## Instructions for the task
Range to reproduce from the entries below: the line with "This screenshot has height=863, width=1127.", the line with "Given: Click the Perform", and every line in between. Give them exactly and give nothing else.
# # #
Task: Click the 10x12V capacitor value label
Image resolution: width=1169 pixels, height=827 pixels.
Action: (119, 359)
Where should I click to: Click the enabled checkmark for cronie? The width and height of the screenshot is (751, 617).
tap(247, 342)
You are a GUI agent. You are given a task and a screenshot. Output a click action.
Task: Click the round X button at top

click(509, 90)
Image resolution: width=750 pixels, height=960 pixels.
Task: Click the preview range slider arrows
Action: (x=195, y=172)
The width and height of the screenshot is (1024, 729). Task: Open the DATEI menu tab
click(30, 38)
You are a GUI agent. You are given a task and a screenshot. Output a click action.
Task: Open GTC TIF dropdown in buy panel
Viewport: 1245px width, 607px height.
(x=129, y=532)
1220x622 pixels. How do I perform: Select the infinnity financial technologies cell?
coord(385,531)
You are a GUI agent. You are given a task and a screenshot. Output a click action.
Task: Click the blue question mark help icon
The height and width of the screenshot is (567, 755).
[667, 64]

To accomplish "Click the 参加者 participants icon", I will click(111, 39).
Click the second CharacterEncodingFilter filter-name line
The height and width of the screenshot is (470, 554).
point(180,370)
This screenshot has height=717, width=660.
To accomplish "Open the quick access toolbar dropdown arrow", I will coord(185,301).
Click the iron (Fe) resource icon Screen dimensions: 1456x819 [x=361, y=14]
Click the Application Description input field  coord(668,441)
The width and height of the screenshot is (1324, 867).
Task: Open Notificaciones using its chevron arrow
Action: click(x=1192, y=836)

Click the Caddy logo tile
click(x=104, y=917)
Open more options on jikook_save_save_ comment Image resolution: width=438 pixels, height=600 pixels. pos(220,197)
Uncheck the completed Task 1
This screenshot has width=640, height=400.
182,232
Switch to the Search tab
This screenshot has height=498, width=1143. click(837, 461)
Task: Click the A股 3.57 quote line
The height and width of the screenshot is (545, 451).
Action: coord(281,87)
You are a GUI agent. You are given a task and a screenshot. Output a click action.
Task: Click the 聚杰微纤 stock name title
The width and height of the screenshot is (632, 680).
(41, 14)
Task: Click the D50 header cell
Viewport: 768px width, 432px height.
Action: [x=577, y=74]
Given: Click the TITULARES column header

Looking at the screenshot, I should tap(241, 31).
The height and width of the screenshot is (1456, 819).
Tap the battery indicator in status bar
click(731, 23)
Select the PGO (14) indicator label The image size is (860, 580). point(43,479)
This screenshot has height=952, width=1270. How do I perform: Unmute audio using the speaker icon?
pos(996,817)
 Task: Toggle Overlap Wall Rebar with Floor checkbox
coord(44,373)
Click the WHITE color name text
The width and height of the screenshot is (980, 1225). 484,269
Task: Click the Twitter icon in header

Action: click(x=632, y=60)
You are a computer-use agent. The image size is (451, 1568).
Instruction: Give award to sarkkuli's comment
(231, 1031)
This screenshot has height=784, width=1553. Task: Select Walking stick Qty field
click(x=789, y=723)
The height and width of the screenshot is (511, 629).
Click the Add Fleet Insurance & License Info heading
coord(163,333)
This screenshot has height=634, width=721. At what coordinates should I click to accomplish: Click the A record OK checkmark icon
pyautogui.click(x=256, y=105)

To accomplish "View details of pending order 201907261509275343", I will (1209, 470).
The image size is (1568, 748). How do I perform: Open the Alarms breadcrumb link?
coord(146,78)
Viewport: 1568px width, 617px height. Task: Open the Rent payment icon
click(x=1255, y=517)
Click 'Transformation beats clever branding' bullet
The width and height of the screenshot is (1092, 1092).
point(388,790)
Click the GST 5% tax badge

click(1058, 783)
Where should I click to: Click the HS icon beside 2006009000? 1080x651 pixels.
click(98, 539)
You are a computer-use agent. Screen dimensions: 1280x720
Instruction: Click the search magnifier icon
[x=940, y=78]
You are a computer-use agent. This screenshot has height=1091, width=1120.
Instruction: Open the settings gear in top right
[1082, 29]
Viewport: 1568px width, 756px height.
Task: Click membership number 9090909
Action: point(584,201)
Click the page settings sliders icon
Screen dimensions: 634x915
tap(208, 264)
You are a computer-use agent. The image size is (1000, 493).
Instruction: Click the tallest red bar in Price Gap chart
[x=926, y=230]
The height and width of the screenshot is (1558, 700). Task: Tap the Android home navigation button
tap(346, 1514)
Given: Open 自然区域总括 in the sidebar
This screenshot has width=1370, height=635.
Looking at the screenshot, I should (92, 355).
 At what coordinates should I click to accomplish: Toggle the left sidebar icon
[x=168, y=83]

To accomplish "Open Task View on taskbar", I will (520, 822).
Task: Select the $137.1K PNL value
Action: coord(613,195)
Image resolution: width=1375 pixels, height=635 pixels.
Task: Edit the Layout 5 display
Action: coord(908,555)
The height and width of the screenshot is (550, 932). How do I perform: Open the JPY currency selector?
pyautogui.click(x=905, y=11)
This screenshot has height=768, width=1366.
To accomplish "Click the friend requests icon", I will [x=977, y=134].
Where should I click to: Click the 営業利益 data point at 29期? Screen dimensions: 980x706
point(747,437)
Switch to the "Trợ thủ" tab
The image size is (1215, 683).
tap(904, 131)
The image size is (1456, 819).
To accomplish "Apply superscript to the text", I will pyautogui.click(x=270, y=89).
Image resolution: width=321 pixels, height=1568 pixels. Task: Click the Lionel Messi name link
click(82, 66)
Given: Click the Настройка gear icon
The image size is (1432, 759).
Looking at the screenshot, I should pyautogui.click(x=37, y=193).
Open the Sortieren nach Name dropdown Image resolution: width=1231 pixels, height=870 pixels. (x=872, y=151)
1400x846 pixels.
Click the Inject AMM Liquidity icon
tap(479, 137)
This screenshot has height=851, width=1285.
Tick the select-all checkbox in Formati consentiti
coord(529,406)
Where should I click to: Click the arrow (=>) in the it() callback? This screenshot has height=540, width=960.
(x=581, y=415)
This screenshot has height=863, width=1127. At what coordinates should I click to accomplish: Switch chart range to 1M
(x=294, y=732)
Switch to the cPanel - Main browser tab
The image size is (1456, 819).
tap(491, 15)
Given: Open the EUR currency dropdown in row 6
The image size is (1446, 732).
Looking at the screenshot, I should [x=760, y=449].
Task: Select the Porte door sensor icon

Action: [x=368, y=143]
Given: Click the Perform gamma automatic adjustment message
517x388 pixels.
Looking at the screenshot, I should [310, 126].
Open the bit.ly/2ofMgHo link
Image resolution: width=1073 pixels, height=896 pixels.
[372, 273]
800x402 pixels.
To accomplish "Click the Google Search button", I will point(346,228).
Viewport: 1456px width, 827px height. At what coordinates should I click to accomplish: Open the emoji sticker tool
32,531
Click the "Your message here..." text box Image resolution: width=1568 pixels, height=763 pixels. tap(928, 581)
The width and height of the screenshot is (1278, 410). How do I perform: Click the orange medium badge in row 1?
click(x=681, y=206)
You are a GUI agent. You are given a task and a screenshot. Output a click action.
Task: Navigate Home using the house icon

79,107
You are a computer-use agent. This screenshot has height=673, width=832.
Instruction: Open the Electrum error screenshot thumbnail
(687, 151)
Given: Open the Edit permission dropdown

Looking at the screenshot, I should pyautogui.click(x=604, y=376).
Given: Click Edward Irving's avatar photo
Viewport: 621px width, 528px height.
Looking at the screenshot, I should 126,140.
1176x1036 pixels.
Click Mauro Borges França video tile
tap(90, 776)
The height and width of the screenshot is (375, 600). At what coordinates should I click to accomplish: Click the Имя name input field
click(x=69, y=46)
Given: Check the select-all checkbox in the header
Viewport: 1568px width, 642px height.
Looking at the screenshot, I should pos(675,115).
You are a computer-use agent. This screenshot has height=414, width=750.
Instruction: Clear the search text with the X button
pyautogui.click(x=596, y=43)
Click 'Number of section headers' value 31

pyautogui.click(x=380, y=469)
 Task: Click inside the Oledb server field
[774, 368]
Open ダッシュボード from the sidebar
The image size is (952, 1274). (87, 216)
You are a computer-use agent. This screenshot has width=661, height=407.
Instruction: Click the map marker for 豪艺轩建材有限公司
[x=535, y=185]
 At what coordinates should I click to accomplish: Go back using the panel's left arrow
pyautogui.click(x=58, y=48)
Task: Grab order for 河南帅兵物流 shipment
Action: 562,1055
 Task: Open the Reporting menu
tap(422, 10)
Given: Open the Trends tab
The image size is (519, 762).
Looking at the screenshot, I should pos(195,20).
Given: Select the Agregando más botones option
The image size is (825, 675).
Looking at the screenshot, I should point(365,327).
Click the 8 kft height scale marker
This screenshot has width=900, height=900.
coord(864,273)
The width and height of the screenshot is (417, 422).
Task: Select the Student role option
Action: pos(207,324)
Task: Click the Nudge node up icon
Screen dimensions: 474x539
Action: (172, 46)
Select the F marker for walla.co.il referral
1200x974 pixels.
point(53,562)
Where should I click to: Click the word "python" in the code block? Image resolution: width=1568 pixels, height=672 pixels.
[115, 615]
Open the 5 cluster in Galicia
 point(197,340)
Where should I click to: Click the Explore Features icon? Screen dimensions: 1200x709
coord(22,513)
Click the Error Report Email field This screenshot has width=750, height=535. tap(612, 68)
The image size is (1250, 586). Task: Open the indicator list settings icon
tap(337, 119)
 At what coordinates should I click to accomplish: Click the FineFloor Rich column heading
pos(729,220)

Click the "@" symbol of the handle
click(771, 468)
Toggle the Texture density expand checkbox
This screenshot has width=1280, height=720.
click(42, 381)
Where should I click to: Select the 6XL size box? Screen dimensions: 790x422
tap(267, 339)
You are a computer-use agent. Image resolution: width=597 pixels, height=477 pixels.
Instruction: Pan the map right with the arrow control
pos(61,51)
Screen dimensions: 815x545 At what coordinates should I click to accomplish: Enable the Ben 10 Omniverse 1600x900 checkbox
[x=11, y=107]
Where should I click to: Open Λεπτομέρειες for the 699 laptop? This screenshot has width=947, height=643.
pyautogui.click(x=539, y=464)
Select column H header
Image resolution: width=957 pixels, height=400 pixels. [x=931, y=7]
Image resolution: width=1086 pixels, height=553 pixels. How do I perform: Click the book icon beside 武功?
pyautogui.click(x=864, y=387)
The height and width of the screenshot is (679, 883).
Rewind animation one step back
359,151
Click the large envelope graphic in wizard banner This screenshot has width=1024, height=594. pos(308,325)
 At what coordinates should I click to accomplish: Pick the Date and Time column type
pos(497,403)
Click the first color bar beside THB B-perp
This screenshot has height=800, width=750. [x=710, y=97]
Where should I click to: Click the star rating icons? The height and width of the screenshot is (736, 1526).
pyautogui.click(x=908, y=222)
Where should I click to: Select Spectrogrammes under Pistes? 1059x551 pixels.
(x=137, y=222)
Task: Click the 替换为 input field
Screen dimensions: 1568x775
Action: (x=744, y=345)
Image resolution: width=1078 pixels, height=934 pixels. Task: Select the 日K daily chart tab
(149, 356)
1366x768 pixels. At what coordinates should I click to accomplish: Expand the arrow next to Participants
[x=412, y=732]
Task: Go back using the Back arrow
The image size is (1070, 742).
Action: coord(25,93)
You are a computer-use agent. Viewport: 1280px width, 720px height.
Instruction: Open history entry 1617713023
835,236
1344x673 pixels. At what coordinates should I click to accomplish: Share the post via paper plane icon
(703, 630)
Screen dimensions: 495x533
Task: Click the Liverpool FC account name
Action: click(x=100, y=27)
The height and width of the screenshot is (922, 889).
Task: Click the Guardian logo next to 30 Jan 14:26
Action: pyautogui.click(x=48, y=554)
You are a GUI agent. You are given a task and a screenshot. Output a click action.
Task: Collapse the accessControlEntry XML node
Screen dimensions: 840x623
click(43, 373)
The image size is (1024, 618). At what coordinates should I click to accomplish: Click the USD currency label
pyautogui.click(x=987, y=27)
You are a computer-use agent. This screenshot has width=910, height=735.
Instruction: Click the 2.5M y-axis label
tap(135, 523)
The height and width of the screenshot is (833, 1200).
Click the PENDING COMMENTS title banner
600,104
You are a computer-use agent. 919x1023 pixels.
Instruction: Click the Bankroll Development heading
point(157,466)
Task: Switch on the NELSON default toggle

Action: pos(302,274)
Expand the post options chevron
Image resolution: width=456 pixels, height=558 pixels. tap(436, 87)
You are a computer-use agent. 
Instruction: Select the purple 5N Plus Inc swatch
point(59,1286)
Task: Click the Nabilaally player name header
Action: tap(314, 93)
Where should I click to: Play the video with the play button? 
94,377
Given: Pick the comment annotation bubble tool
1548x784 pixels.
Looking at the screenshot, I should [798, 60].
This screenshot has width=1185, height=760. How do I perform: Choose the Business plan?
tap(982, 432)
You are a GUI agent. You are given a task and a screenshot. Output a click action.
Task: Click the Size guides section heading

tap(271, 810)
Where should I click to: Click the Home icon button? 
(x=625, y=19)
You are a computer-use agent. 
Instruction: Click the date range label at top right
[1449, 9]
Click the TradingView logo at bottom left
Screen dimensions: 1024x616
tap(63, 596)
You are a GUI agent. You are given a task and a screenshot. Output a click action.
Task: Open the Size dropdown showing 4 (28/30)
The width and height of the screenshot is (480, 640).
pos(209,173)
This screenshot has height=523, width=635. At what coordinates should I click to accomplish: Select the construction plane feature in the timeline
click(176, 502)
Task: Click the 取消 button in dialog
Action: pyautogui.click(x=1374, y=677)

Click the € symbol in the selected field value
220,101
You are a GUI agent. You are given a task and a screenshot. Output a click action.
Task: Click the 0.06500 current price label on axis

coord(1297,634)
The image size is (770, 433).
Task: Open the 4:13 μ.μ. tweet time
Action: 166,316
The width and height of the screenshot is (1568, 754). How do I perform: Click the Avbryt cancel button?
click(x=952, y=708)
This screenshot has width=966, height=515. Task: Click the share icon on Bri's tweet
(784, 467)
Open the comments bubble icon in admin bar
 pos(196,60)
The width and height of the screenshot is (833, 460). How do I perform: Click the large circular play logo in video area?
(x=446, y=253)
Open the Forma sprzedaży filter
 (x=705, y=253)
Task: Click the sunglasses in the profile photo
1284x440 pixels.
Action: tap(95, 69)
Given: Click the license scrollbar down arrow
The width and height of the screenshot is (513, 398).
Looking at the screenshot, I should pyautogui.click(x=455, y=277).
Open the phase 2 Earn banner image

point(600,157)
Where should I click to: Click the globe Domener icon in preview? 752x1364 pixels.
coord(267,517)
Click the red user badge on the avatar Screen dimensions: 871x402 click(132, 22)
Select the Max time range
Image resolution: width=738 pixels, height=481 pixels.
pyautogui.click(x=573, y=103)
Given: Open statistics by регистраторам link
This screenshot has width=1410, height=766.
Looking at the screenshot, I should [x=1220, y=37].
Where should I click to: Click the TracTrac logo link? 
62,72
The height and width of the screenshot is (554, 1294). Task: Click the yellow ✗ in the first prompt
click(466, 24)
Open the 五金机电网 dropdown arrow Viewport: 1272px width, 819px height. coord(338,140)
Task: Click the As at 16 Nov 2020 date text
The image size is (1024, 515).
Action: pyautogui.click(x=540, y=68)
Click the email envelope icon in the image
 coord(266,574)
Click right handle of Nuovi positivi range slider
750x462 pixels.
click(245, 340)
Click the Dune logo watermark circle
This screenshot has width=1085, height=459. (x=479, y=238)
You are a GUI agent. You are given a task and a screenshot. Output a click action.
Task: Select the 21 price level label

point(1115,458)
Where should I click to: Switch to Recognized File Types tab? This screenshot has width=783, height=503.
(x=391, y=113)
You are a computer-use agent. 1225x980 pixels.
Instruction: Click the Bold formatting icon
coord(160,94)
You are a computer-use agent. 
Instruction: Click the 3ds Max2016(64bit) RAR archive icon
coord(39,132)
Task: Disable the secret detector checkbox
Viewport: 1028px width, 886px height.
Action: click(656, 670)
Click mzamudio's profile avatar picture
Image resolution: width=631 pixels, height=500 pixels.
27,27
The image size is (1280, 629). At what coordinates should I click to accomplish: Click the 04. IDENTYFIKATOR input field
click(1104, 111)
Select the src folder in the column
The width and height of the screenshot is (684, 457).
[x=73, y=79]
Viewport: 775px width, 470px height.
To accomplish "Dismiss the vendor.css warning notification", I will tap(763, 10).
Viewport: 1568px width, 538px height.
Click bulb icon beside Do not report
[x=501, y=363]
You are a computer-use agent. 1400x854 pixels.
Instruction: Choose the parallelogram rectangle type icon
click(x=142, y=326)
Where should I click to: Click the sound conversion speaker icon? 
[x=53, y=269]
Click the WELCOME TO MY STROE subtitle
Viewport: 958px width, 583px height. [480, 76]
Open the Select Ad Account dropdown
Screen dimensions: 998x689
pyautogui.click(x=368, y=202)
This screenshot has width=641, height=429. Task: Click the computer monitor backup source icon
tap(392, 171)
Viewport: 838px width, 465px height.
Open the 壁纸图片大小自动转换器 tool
# # #
## Exercise output
This screenshot has height=863, width=1127. At what coordinates should I click to accomplish: Switch chart range to 1M
(x=294, y=732)
Switch to the cPanel - Main browser tab
The image size is (1456, 819).
tap(491, 15)
Given: Open the EUR currency dropdown in row 6
The image size is (1446, 732).
Looking at the screenshot, I should [x=760, y=449].
Task: Select the Porte door sensor icon

Action: [x=368, y=143]
Given: Click the Perform gamma automatic adjustment message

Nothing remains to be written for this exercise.